*Work instructions:* Your response should be the lines from the one holding "The height and" to the last line of the data below, copied exactly and with no additions.

[Opening Extracted material section]

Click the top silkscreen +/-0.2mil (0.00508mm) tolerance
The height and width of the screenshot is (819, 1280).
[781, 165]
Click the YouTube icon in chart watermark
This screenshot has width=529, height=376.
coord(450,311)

[Closing Extracted material section]

*Solution to this task:*
The height and width of the screenshot is (819, 1280).
[781, 165]
Click the YouTube icon in chart watermark
This screenshot has width=529, height=376.
coord(450,311)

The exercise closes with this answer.